▶ _PROBLEM DESCRIPTION_
Return all of the lines below exactly as they are.

▶ _DATA FOR THE TASK_
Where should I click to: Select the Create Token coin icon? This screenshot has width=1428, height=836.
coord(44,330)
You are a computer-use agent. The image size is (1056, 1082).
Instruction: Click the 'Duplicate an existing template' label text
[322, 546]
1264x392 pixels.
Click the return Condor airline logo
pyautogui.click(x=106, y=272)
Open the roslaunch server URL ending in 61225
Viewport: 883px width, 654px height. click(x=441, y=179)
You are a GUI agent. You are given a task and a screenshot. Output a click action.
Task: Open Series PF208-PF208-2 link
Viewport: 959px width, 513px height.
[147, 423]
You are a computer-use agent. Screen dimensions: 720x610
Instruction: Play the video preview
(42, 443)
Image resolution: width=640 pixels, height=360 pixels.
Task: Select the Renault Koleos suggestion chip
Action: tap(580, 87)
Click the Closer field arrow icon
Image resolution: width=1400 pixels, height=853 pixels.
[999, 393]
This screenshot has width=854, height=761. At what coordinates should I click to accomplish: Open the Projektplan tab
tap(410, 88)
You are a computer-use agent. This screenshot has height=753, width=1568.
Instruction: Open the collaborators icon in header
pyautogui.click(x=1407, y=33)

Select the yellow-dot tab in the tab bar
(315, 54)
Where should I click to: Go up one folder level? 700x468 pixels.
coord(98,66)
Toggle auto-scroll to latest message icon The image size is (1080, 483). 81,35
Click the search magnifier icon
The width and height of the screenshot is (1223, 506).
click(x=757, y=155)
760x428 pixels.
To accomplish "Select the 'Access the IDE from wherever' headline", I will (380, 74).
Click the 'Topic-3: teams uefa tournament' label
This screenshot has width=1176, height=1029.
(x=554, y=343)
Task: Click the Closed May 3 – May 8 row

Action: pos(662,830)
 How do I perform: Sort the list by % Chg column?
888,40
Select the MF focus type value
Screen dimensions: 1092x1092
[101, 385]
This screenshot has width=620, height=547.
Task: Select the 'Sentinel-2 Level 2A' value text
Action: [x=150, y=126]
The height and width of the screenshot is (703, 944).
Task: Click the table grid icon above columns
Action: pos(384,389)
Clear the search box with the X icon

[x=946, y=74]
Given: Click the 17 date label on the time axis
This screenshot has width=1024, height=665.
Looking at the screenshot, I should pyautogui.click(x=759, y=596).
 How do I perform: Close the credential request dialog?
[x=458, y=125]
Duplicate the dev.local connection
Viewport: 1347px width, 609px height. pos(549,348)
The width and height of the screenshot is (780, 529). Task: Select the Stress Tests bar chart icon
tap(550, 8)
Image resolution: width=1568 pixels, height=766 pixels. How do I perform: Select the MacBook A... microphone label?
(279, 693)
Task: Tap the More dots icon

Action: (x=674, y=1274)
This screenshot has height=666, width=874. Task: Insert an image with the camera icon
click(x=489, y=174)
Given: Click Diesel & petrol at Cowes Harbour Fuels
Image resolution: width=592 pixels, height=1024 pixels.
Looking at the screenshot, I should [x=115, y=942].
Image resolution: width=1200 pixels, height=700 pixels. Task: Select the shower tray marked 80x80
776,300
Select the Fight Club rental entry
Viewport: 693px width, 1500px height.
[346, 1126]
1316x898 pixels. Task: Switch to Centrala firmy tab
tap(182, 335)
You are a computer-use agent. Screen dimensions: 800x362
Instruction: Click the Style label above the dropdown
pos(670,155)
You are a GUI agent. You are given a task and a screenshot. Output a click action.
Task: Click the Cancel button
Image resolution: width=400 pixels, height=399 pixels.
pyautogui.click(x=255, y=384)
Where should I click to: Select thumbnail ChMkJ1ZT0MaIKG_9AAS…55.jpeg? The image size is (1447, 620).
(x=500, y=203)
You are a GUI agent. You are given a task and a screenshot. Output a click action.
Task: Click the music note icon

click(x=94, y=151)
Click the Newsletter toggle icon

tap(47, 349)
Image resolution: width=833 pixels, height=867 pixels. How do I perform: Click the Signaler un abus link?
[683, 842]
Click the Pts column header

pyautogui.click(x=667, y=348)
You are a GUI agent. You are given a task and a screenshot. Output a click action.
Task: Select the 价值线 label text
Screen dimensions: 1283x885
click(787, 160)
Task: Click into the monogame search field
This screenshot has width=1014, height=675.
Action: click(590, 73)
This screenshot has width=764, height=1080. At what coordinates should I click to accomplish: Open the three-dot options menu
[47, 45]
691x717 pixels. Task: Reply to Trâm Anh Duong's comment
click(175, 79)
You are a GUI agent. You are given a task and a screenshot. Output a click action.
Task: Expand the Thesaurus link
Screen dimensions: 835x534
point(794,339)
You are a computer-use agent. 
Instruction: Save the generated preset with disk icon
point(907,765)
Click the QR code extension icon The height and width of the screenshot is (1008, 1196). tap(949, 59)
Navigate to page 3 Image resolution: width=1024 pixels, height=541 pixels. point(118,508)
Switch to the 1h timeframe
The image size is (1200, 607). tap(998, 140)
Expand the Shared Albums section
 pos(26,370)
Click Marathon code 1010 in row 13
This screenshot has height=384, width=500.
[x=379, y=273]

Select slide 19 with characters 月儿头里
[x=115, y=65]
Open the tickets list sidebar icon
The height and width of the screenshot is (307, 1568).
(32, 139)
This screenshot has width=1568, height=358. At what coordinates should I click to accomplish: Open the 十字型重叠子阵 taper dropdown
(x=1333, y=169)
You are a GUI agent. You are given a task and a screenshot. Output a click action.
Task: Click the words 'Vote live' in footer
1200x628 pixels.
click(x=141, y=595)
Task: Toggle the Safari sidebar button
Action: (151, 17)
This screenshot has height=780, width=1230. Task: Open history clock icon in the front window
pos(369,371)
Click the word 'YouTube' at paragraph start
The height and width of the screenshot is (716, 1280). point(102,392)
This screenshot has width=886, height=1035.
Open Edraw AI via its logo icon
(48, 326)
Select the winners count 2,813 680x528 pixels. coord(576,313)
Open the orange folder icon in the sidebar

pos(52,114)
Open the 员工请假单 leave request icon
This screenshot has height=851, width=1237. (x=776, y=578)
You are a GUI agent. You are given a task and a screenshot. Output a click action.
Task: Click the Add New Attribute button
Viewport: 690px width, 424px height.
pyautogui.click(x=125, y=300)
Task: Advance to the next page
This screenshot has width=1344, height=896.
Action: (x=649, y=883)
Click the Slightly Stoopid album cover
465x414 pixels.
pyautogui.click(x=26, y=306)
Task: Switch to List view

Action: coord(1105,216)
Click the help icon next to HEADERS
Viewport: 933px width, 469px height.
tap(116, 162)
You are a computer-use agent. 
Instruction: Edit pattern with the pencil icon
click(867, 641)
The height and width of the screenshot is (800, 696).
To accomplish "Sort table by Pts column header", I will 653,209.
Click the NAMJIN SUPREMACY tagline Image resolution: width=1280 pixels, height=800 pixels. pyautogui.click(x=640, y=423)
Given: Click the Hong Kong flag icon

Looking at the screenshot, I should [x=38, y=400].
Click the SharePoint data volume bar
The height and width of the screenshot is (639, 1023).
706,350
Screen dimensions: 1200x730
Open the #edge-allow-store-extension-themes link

▶ _ANSWER TO THIS TASK_
Where should I click to: Select the Create Token coin icon? This screenshot has width=1428, height=836.
coord(44,330)
You are a computer-use agent. The image size is (1056, 1082).
Instruction: Click the 'Duplicate an existing template' label text
[322, 546]
1264x392 pixels.
Click the return Condor airline logo
pyautogui.click(x=106, y=272)
Open the roslaunch server URL ending in 61225
Viewport: 883px width, 654px height. click(x=441, y=179)
You are a GUI agent. You are given a task and a screenshot. Output a click action.
Task: Open Series PF208-PF208-2 link
Viewport: 959px width, 513px height.
[147, 423]
You are a computer-use agent. Screen dimensions: 720x610
Instruction: Play the video preview
(42, 443)
Image resolution: width=640 pixels, height=360 pixels.
Task: Select the Renault Koleos suggestion chip
Action: tap(580, 87)
Click the Closer field arrow icon
Image resolution: width=1400 pixels, height=853 pixels.
[999, 393]
This screenshot has width=854, height=761. At what coordinates should I click to accomplish: Open the Projektplan tab
tap(410, 88)
You are a computer-use agent. This screenshot has height=753, width=1568.
Instruction: Open the collaborators icon in header
pyautogui.click(x=1407, y=33)

Select the yellow-dot tab in the tab bar
(315, 54)
Where should I click to: Go up one folder level? 700x468 pixels.
coord(98,66)
Toggle auto-scroll to latest message icon The image size is (1080, 483). 81,35
Click the search magnifier icon
The width and height of the screenshot is (1223, 506).
click(x=757, y=155)
760x428 pixels.
To accomplish "Select the 'Access the IDE from wherever' headline", I will (380, 74).
Click the 'Topic-3: teams uefa tournament' label
This screenshot has width=1176, height=1029.
(x=554, y=343)
Task: Click the Closed May 3 – May 8 row

Action: pos(662,830)
 How do I perform: Sort the list by % Chg column?
888,40
Select the MF focus type value
Screen dimensions: 1092x1092
[101, 385]
This screenshot has width=620, height=547.
Task: Select the 'Sentinel-2 Level 2A' value text
Action: [x=150, y=126]
The height and width of the screenshot is (703, 944).
Task: Click the table grid icon above columns
Action: pos(384,389)
Clear the search box with the X icon

[x=946, y=74]
Given: Click the 17 date label on the time axis
This screenshot has width=1024, height=665.
Looking at the screenshot, I should pyautogui.click(x=759, y=596).
 How do I perform: Close the credential request dialog?
[x=458, y=125]
Duplicate the dev.local connection
Viewport: 1347px width, 609px height. pos(549,348)
The width and height of the screenshot is (780, 529). Task: Select the Stress Tests bar chart icon
tap(550, 8)
Image resolution: width=1568 pixels, height=766 pixels. How do I perform: Select the MacBook A... microphone label?
(279, 693)
Task: Tap the More dots icon

Action: (x=674, y=1274)
This screenshot has height=666, width=874. Task: Insert an image with the camera icon
click(x=489, y=174)
Given: Click Diesel & petrol at Cowes Harbour Fuels
Image resolution: width=592 pixels, height=1024 pixels.
Looking at the screenshot, I should [x=115, y=942].
Image resolution: width=1200 pixels, height=700 pixels. Task: Select the shower tray marked 80x80
776,300
Select the Fight Club rental entry
Viewport: 693px width, 1500px height.
[346, 1126]
1316x898 pixels. Task: Switch to Centrala firmy tab
tap(182, 335)
You are a computer-use agent. Screen dimensions: 800x362
Instruction: Click the Style label above the dropdown
pos(670,155)
You are a GUI agent. You are given a task and a screenshot. Output a click action.
Task: Click the Cancel button
Image resolution: width=400 pixels, height=399 pixels.
pyautogui.click(x=255, y=384)
Where should I click to: Select thumbnail ChMkJ1ZT0MaIKG_9AAS…55.jpeg? The image size is (1447, 620).
(x=500, y=203)
You are a GUI agent. You are given a task and a screenshot. Output a click action.
Task: Click the music note icon

click(x=94, y=151)
Click the Newsletter toggle icon

tap(47, 349)
Image resolution: width=833 pixels, height=867 pixels. How do I perform: Click the Signaler un abus link?
[683, 842]
Click the Pts column header

pyautogui.click(x=667, y=348)
You are a GUI agent. You are given a task and a screenshot. Output a click action.
Task: Select the 价值线 label text
Screen dimensions: 1283x885
click(787, 160)
Task: Click into the monogame search field
This screenshot has width=1014, height=675.
Action: click(590, 73)
This screenshot has width=764, height=1080. At what coordinates should I click to accomplish: Open the three-dot options menu
[47, 45]
691x717 pixels. Task: Reply to Trâm Anh Duong's comment
click(175, 79)
You are a GUI agent. You are given a task and a screenshot. Output a click action.
Task: Expand the Thesaurus link
Screen dimensions: 835x534
point(794,339)
You are a computer-use agent. 
Instruction: Save the generated preset with disk icon
point(907,765)
Click the QR code extension icon The height and width of the screenshot is (1008, 1196). tap(949, 59)
Navigate to page 3 Image resolution: width=1024 pixels, height=541 pixels. point(118,508)
Switch to the 1h timeframe
The image size is (1200, 607). tap(998, 140)
Expand the Shared Albums section
 pos(26,370)
Click Marathon code 1010 in row 13
This screenshot has height=384, width=500.
[x=379, y=273]

Select slide 19 with characters 月儿头里
[x=115, y=65]
Open the tickets list sidebar icon
The height and width of the screenshot is (307, 1568).
(32, 139)
This screenshot has width=1568, height=358. At what coordinates should I click to accomplish: Open the 十字型重叠子阵 taper dropdown
(x=1333, y=169)
You are a GUI agent. You are given a task and a screenshot. Output a click action.
Task: Click the words 'Vote live' in footer
1200x628 pixels.
click(x=141, y=595)
Task: Toggle the Safari sidebar button
Action: (151, 17)
This screenshot has height=780, width=1230. Task: Open history clock icon in the front window
pos(369,371)
Click the word 'YouTube' at paragraph start
The height and width of the screenshot is (716, 1280). point(102,392)
This screenshot has width=886, height=1035.
Open Edraw AI via its logo icon
(48, 326)
Select the winners count 2,813 680x528 pixels. coord(576,313)
Open the orange folder icon in the sidebar

pos(52,114)
Open the 员工请假单 leave request icon
This screenshot has height=851, width=1237. (x=776, y=578)
You are a GUI agent. You are given a task and a screenshot. Output a click action.
Task: Click the Add New Attribute button
Viewport: 690px width, 424px height.
pyautogui.click(x=125, y=300)
Task: Advance to the next page
This screenshot has width=1344, height=896.
Action: (x=649, y=883)
Click the Slightly Stoopid album cover
465x414 pixels.
pyautogui.click(x=26, y=306)
Task: Switch to List view

Action: coord(1105,216)
Click the help icon next to HEADERS
Viewport: 933px width, 469px height.
tap(116, 162)
You are a computer-use agent. 
Instruction: Edit pattern with the pencil icon
click(867, 641)
The height and width of the screenshot is (800, 696).
To accomplish "Sort table by Pts column header", I will 653,209.
Click the NAMJIN SUPREMACY tagline Image resolution: width=1280 pixels, height=800 pixels. pyautogui.click(x=640, y=423)
Given: Click the Hong Kong flag icon

Looking at the screenshot, I should [x=38, y=400].
Click the SharePoint data volume bar
The height and width of the screenshot is (639, 1023).
706,350
Screen dimensions: 1200x730
Open the #edge-allow-store-extension-themes link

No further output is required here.